▶ Required action
Word for word, retype the lines from the one containing "Task: Toggle the VWAP checkbox" to the last line of the data below, both ends included.

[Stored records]

● ● ● ● ● ● ●

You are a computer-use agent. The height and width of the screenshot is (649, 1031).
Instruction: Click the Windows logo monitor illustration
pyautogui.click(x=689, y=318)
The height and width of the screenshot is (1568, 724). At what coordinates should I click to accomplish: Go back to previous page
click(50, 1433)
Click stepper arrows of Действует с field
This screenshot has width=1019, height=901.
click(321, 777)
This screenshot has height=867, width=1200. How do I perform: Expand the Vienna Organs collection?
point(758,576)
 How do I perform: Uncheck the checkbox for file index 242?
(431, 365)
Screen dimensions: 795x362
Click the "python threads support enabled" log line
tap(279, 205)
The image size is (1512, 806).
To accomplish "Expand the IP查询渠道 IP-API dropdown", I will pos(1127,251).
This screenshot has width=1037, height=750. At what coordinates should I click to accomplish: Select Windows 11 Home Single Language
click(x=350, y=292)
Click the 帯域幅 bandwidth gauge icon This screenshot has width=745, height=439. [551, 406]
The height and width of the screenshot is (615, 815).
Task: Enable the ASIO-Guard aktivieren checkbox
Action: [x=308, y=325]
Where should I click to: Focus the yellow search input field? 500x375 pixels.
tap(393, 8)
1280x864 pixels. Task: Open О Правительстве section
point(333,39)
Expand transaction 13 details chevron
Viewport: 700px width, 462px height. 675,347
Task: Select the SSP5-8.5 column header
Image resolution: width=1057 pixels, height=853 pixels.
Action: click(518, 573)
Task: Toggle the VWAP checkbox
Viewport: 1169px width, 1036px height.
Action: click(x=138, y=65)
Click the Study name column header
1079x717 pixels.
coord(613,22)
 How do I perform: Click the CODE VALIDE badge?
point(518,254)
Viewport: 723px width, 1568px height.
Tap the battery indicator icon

● ● ● ● ● ● ●

▶ Answer area
Task: Toggle the VWAP checkbox
Viewport: 1169px width, 1036px height.
Action: click(x=138, y=65)
Click the Study name column header
1079x717 pixels.
coord(613,22)
 How do I perform: Click the CODE VALIDE badge?
point(518,254)
Viewport: 723px width, 1568px height.
Tap the battery indicator icon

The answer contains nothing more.